Minuano (JP)
Butterfly Dream


3.3
great

Review

by Hugh G. Puddles STAFF
November 22nd, 2023 | 2 replies


Release Date: 2019 | Tracklist

Review Summary: Jackpot for Lamp die-hards, fluffy cushions for everyone else

As part of the acclaimed jazz-/lounge-/bossa-/sophisiti- pop trio Lamp, Kaori Sakakibara has her name on more syrupy comfort music than most readers are likely to have the stamina or appetite to ever slurp through. Quite distinct from the zaniness of the Shibuya Kei movement that they emerged from, Lamp eschew pastiche with their cocktail of all things easy listening and downplay playfulness, demanding that you either take their cosmopolitan daydreams in earnest or simply doze off. Now, I enjoy Lamp in small doses – their flagship record For Lovers is generously succinct, and 2014's Yume packs a neat trove of standalone highlights – yet on prolonged exposure, the line between their sublime and their stodge becomes increasingly treacherous.

Note as such that this is not a review for the latest Lamp album Dusk to Dawn, nor is one like to be forthcoming – while fundamentally pleasant, that record is so overlong and oversaturated that its various charms smush together into something cloying and my attention droops too much to analyse it further in good faith. Sakakibara's vocal interplay with her male counterpart Yusuke Nagai wafts over me as some combination of dreary and interchangeable where it should be central dynamic, and rather than split tedious hairs over whether this a superficial misjudgement or a cogent observation, we will be taking the lateral route today!

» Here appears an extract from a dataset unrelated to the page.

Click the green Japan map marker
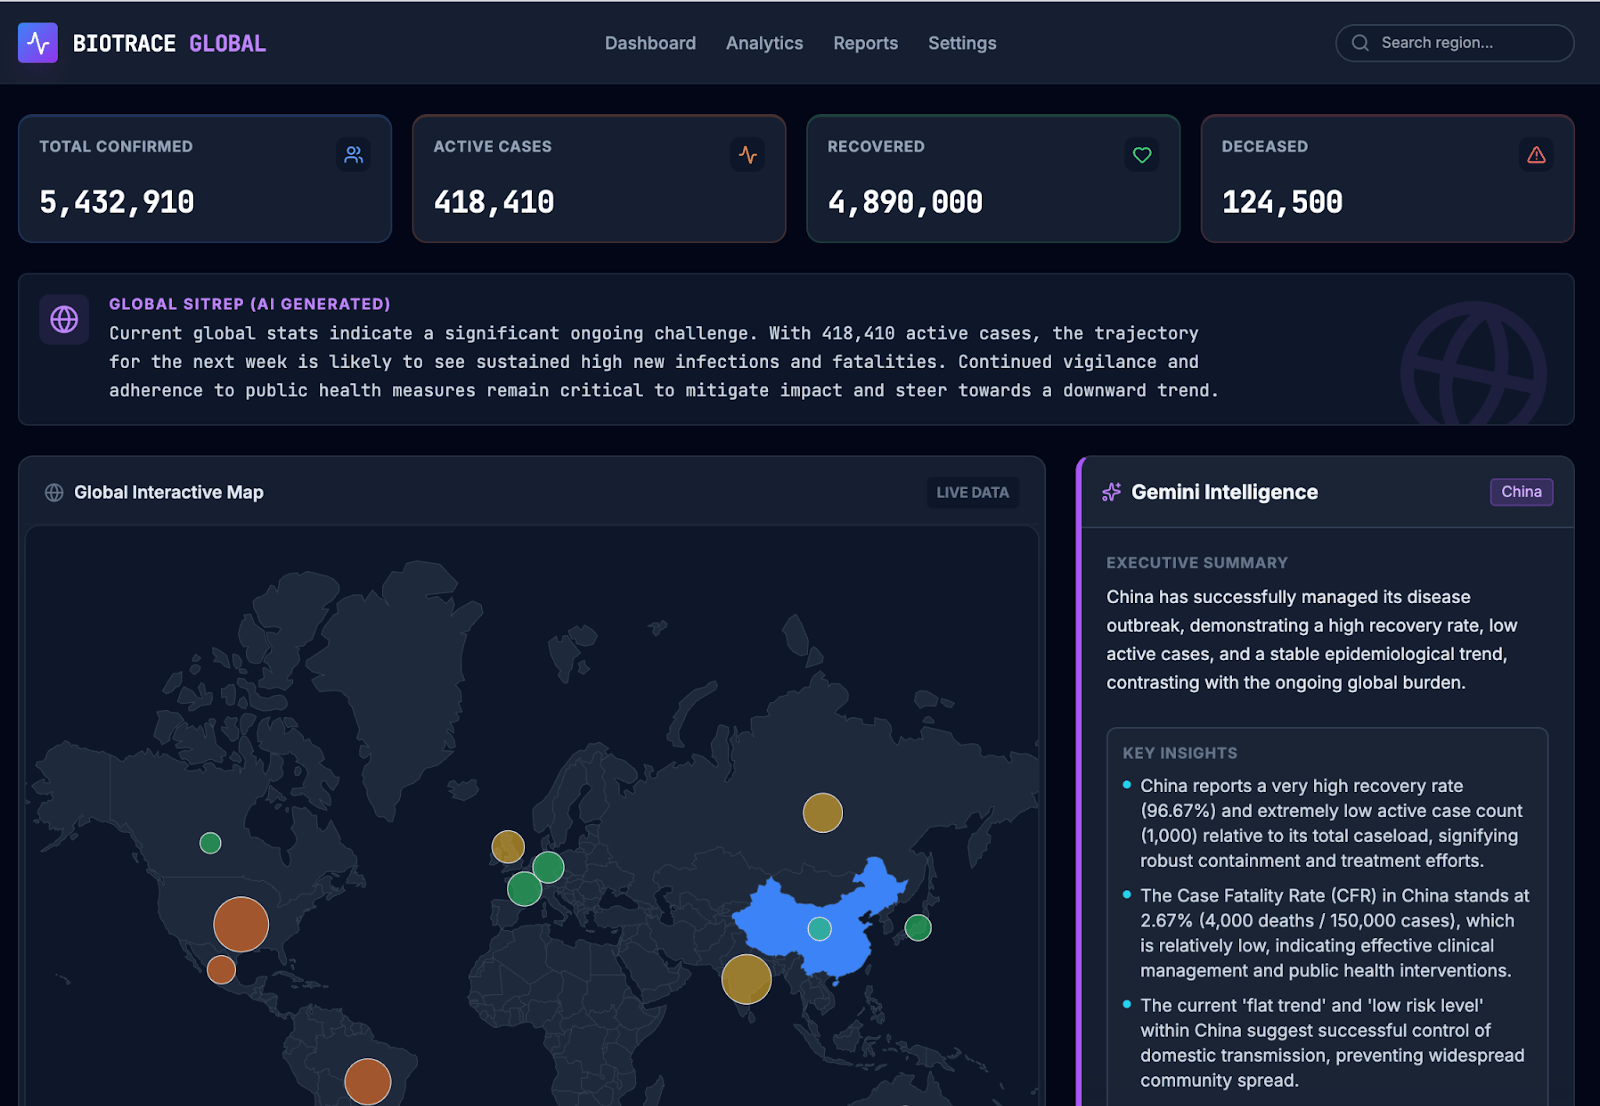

Minuano is Sakakibara's side-project with multi-instrumentalist Takeru Ogata, on which she handles sole vocal duties over tracks that, subtract a little guitar and add a little e-piano, are arguably more Lamp than Lamp themselves. We hear this on the latest output, Butterfly Dream (2019): this record's breezy jazz-pop here is arguably lighter on carbs and heavier and sugar than Lamp, but it is very much rooted in the same appeal, with its opulent chord onslaughts, intricate arrangements, and emphasis on Sakakibara's airy vocal stylings, weightless and breathless as steam on a mirror. Highlight tracks emerge where she steps forth from her usual tones to croon a stronger melody ("Soda Mizu no Omoide" (#4)) or when her aqueous backdrop yields enough energy for her to ride off ("Ryūsei Kitan" (#8) provides a more dynamic foundation for her understated hooks).

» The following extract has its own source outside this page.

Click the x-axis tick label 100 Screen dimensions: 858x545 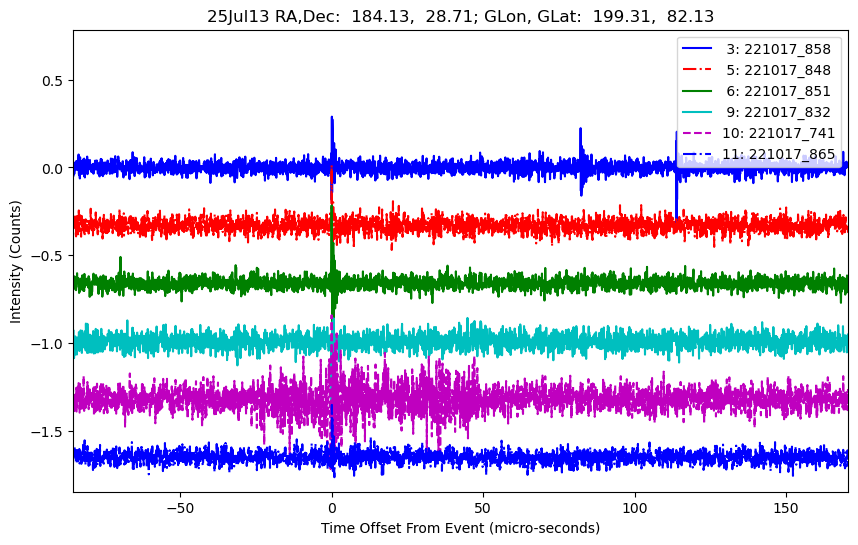(x=634, y=507)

As with Lamp, tracks where both the vocals and arrangement coast off one another blur into indistinction, and Butterfly Dream is packed with these. It comes as far more homogenous than it should as a result: "Shinkirō" (#9)'s sparkling bossa nova and the upbeat "Dance" (#12) have plenty of standalone appeal to offer an active listener, yet both are too demure to punctuate such concertedly drowsy album-long pacing. Sakakibara proves at numerous points that she has the personality and grace to carry a record herself, yet these tracks are practically tailor-made to make as few demands of their audience as possible and her delicate powers of magnetism are too diffuse to command active attraction on their own.

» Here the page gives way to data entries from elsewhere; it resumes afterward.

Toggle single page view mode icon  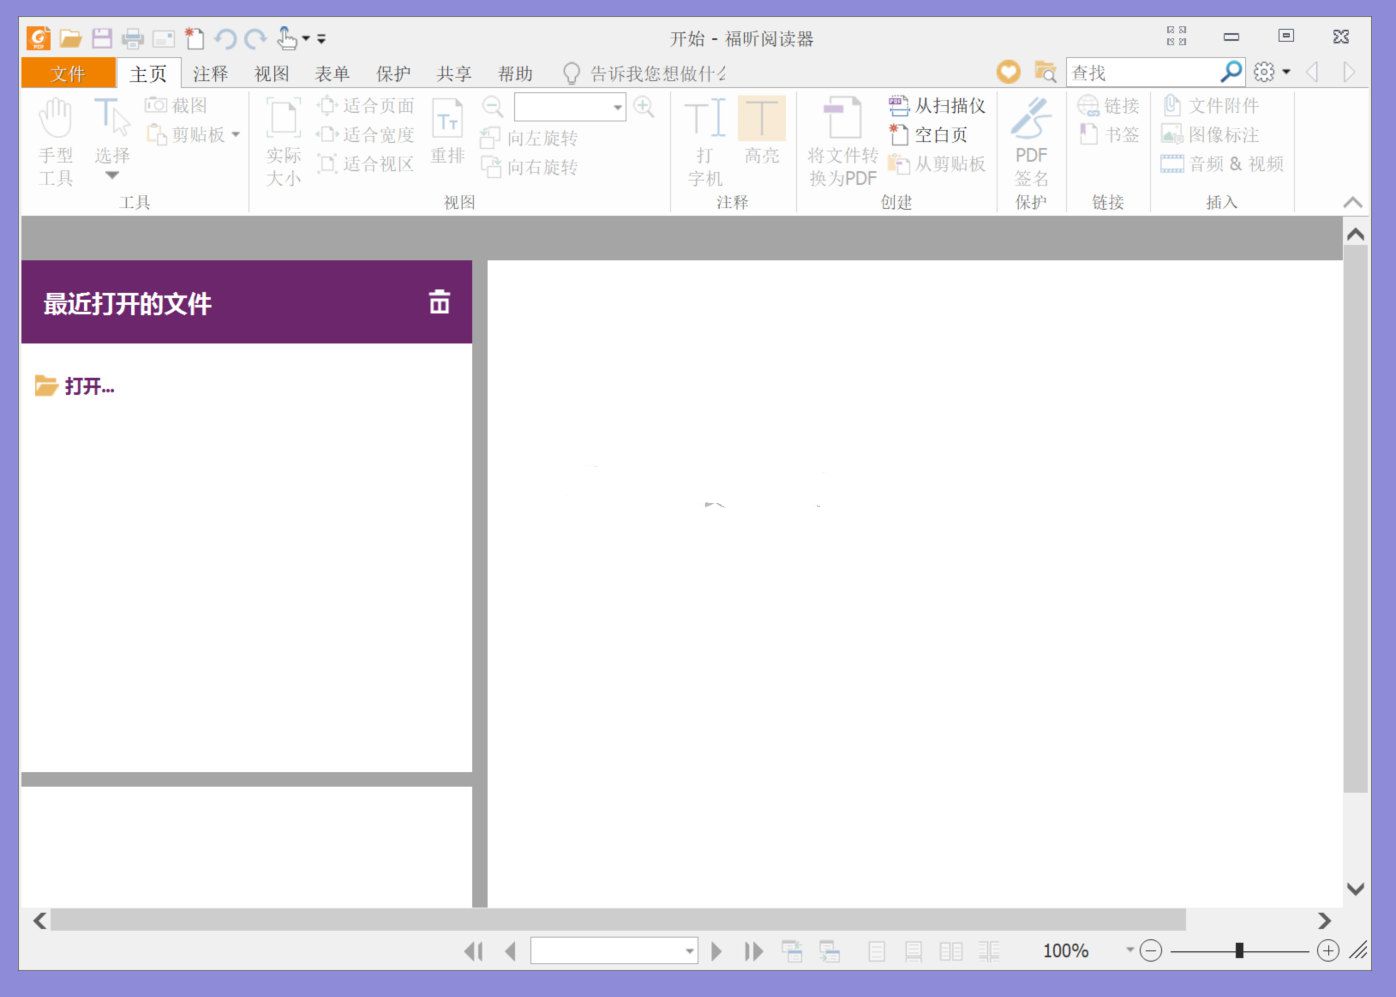pyautogui.click(x=877, y=951)
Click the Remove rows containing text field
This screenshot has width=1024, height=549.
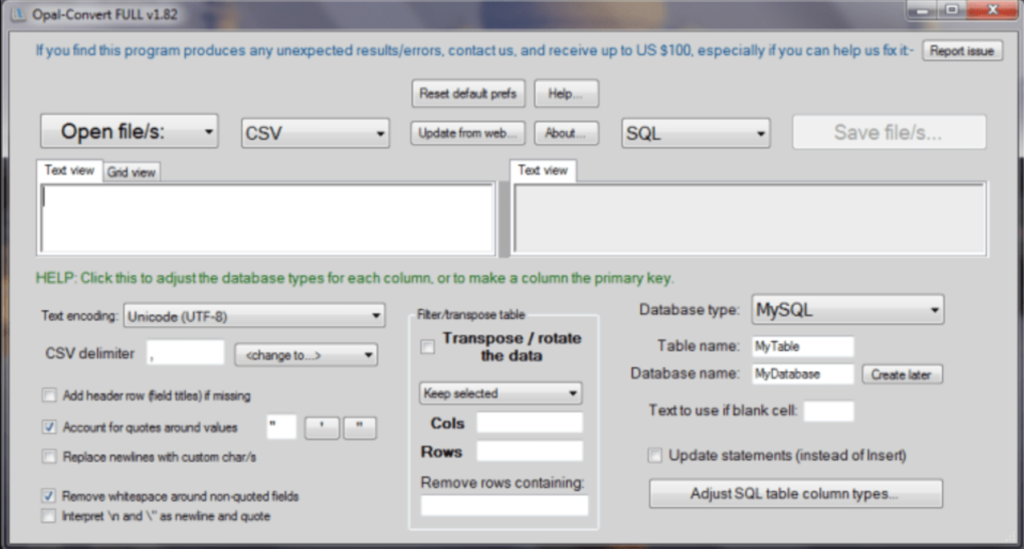pos(504,506)
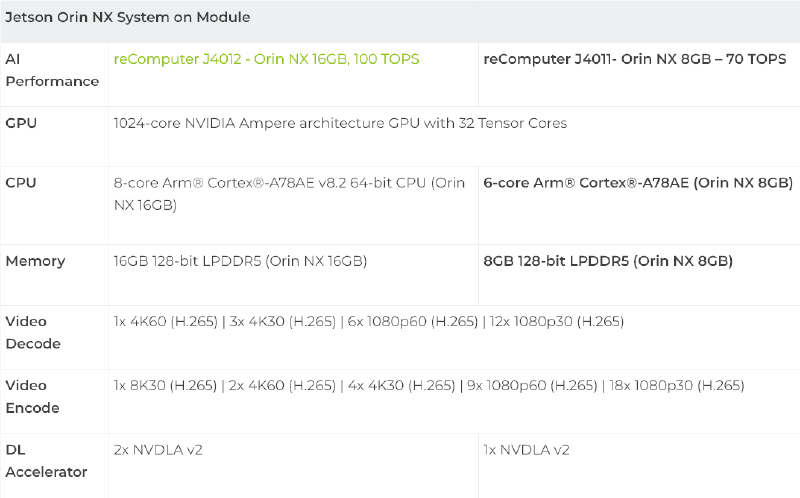Click the 1x NVDLA v2 cell
The height and width of the screenshot is (498, 800).
[526, 449]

As such, Butterfly Dream struggles to translate into more than situational ballast – a recurrent issue for Lamp, though compounded by this record's lightweight songwriting (which, to its credit, never drags its heels quite so much as Lamp at their weakest). Getting the most out of this record will likely be contingent on doing your own legwork and relocating its choicest cuts to a more engaging setting: with the pep and cheer of heyday Shibuya Kei on one side and the overbearing exuberance of the contemporary Yakousei trend on the other, even a picky listener is hardly pressed for choice when it comes to mix-building. Sakakibara and Ogata's spindly comfort tunes sit well against either landscape – it's just unfortunate that they are so prone to disappear within their own.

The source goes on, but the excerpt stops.